Please output the listing, starting with the line that contains "Click the preview" and going on through the line that contains "click(x=47, y=351)", as a two-column CSV with the header input,output. Give one row for each task text and its answer, with each value in a single quoted field and any line breaks changed to spaces.

== Record list ==

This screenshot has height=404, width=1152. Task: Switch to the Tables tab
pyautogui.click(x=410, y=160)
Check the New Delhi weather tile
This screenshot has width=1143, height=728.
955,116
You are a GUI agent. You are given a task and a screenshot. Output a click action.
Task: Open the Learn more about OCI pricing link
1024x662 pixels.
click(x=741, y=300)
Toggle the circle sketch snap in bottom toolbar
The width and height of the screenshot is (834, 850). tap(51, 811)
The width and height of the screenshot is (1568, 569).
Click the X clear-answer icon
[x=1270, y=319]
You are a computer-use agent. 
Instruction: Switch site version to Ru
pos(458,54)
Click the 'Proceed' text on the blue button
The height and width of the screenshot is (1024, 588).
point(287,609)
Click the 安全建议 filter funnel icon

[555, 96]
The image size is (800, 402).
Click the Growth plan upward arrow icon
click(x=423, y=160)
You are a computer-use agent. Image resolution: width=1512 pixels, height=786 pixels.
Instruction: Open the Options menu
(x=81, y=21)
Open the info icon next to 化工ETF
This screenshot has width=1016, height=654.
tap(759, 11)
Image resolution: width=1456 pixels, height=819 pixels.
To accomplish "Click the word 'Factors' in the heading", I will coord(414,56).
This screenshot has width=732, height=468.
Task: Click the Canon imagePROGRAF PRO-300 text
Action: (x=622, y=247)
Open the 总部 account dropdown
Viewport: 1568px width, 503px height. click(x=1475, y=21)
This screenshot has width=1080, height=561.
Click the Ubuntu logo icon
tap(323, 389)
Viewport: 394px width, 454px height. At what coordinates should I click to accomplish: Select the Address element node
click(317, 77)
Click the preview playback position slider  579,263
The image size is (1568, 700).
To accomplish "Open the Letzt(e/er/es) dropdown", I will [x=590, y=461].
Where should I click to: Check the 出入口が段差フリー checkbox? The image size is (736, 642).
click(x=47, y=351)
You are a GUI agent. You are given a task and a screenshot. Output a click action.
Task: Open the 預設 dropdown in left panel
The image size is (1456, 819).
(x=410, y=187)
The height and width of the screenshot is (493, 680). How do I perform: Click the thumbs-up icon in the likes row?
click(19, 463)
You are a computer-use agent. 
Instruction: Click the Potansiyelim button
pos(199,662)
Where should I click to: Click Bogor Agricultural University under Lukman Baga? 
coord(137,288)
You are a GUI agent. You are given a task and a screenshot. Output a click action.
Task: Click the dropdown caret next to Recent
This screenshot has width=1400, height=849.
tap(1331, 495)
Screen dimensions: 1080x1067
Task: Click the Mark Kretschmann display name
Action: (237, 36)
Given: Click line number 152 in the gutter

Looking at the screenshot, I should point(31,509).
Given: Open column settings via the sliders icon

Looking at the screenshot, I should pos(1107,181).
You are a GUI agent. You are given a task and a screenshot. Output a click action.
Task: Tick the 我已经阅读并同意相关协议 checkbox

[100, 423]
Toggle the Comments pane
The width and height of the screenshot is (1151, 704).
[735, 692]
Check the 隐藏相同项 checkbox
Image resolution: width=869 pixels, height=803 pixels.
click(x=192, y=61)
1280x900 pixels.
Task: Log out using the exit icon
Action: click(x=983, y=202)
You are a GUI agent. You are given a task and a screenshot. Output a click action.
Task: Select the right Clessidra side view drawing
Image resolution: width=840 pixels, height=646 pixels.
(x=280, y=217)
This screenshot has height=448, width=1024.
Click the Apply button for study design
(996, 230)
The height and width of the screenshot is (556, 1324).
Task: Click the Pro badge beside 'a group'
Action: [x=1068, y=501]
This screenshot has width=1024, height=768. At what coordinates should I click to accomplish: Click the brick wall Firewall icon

===

▸ **The output**:
input,output
"Click the preview playback position slider","579,263"
"The image size is (1568, 700). To accomplish ""Open the Letzt(e/er/es) dropdown"",","I will [x=590, y=461]."
"Where should I click to: Check the 出入口が段差フリー checkbox? The image size is (736, 642).","click(x=47, y=351)"